= Exercise details =
Extract, word for word, every line of the listing from its first line through the line containing "[x=29, y=26]", both ends included.

begin Information provided

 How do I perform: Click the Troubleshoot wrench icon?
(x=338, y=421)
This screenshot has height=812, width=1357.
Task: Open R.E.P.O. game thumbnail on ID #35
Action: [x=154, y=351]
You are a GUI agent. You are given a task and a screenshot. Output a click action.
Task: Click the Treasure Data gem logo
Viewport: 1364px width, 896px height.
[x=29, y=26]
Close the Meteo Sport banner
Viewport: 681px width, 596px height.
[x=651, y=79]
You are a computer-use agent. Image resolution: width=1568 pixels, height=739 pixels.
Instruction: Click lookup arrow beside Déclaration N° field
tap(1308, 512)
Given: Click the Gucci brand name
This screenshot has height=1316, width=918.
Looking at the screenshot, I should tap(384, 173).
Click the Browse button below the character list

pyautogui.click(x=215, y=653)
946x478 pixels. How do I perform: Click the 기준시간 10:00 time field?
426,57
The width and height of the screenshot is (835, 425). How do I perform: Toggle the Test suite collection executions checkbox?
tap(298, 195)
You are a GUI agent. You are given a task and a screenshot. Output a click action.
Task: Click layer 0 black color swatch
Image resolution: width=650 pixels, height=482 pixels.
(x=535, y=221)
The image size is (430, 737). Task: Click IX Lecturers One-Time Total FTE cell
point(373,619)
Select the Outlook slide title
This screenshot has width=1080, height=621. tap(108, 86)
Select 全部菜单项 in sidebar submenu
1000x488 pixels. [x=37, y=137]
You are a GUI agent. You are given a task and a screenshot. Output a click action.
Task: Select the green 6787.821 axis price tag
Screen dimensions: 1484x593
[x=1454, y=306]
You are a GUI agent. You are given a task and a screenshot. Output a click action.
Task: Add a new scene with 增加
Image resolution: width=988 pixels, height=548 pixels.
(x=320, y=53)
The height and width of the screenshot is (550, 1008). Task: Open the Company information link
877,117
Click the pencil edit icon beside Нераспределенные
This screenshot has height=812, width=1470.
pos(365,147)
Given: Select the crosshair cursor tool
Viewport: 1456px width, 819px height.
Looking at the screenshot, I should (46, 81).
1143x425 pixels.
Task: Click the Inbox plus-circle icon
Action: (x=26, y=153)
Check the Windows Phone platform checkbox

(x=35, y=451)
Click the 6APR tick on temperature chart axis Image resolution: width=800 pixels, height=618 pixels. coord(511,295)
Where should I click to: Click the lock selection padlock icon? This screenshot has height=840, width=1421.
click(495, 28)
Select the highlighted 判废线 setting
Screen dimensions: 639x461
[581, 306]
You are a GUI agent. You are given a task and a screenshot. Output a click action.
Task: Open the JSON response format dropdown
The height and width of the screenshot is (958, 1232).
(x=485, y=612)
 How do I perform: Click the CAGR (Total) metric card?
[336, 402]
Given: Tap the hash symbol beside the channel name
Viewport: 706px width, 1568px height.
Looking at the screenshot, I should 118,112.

end Information provided

= Answer to the problem =
 How do I perform: Click the Troubleshoot wrench icon?
(x=338, y=421)
This screenshot has height=812, width=1357.
Task: Open R.E.P.O. game thumbnail on ID #35
Action: [x=154, y=351]
You are a GUI agent. You are given a task and a screenshot. Output a click action.
Task: Click the Treasure Data gem logo
Viewport: 1364px width, 896px height.
[x=29, y=26]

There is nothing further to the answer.